Data cleaning (cleansing) is no longer restricted to data analysts. If you are dealing with a list of prospects, if you use scraped data in your processes, or if you consolidate multiple source of data, you know the importance of effective data cleaning.
Google Sheets and Excel are enough for simple operations but are limited when it comes to consolidation and deduplication.
In this guide, you will learn how to use Datablist, a free online tool to clean and normalize your data.
Here is a quick summary of the clean-up operations found in this article:
- Convert text to Datetime, Number, Boolean
- Convert HTML to text (remove HTML tags)
- Remove extra spaces from texts
- Normalize your data
- Remove symbols from texts
- Split full name into First Name and Last Name
- Deduplicate items
- Extract email addresses, URLs, etc. from texts
- Use Regular Expressions to filter and validate data
- Write custom transformations with JavaScript code
- Validate Email Addresses
Import from CSV or copy-paste data
Datablist is a perfect tool for cleaning data. It's an online CSV editor with cleaning, bulk editing, and enrichment features. And it scales up to millions of items per collection.
Open Datablist, and load your data sources collections.
To create a new collection, click on the +
button in the sidebar. And click "Import CSV/Excel" to load your file. Or click the shortcut from the getting started page to move directly to the file import step.
Auto detect format
Datablist import assistant detects automatically email addresses, Datetimes in ISO 8601, Booleans, Numbers, URLs, etc. when they are well formated.

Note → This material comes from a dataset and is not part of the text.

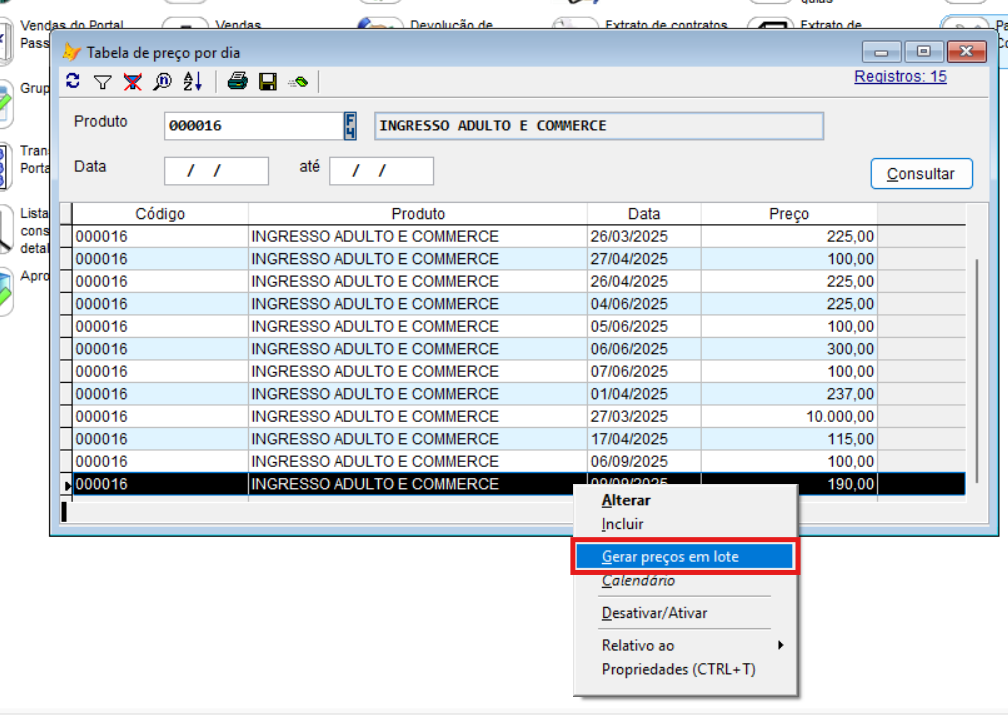Click the green eraser icon in toolbar
Viewport: 1008px width, 715px height.
[298, 82]
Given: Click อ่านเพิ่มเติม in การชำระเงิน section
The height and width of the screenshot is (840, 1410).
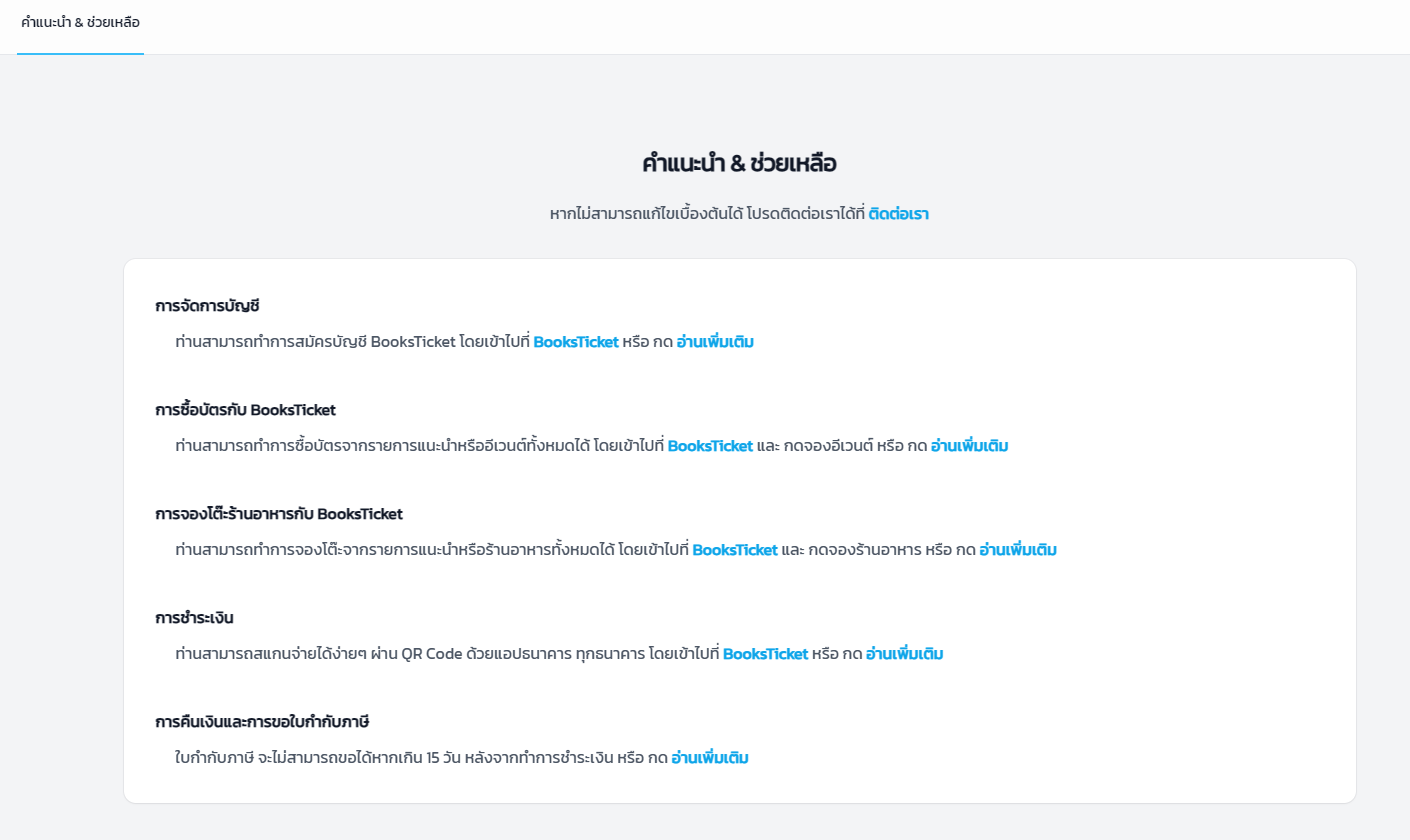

If your data required more complex analysis (different datetime format, typos in URL or email address), import them as Text property. I'll show you in the next section how to convert your text properties to Datetime, Boolean, or Number.
Convert text to datetime, boolean, number
Marie Kondo says "Life truly begins after you have put your house in order". Same with your data: "Sales truly begins after you have put your data in order"! 😅
Filtering on a date (creation date, funding date, etc.), a number (price, number of employees), or a boolean is so much easier when they are native objects and not just text.
Open the "Text to Datetime, Number, Checkbox" tool from the "Clean" menu.
Convert any text to Datetime format
Datetime has an international format called ISO 8601 with a defined structure. If your data uses the ISO 8601 format, a Datetime property will be created automatically during import to store the data.
For Date and Datetime values in other formats, you have to specify the format used so Datablist can convert it to structured Datetime values.
Select the property to convert and select "Convert to Datetime".
Common formats are listed (datetime formats used by Google Sheets and Excel) or select "Custom format" to define your datetime format.
If you have dates and/or datetimes in several formats for a single property, select "Custom or multiple formats" in the "Datetime Conversion Format". Then enter on format per line. Datablist will try each format starting from the first line until it returns a valid Date.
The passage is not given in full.